2. Diffusion Augmentation is label-efficient: Diffusion augmentaion is what you need if you do not have extra dataset which is diverse enough from the original training set. For instance, the Redmond dataset is not as useful as the Las Vegas dataset. However, it might be difficult and/or costly to find out the suitable extra dataset. On the other hand, we do not need extra dataset to prepare our diffusion augmentation pipeline. Even better, BEGC2024 + Diffusion Augmentation outperforms BEGC2024 + Redmond dataset, and also outperforms the 2nd and 3rd place entrants!

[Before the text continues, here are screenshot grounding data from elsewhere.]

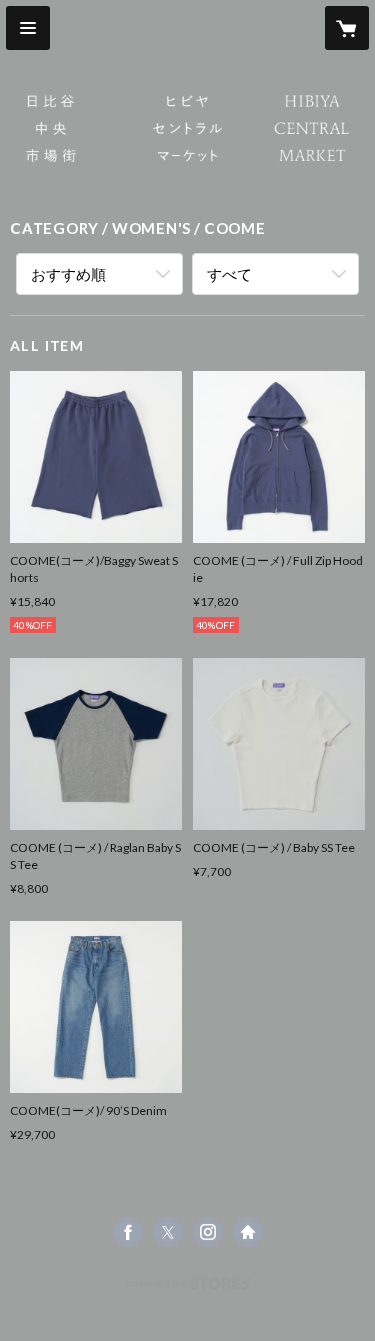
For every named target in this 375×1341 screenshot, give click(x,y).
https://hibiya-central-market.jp (248, 1232)
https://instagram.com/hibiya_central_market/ (208, 1232)
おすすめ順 (68, 274)
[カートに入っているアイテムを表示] (347, 28)
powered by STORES (187, 1289)
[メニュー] (28, 28)
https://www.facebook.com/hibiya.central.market (128, 1232)
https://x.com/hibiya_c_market (168, 1232)
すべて (229, 274)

3. Start with a small model: We recommend starting with a smaller model. It is unwise to use a larger model when dealing with a limited dataset, as it may lead to overfitting. Our empirical study agrees with this hypothesis, as we failed to achieve a high mAP score using the biggest YOLOv8 version (YOLOv8x-seg). Given more time, we would explore training YOLOv8x-seg with all the extra datasets we gathered, and also using our diffusion augmentation pipeline.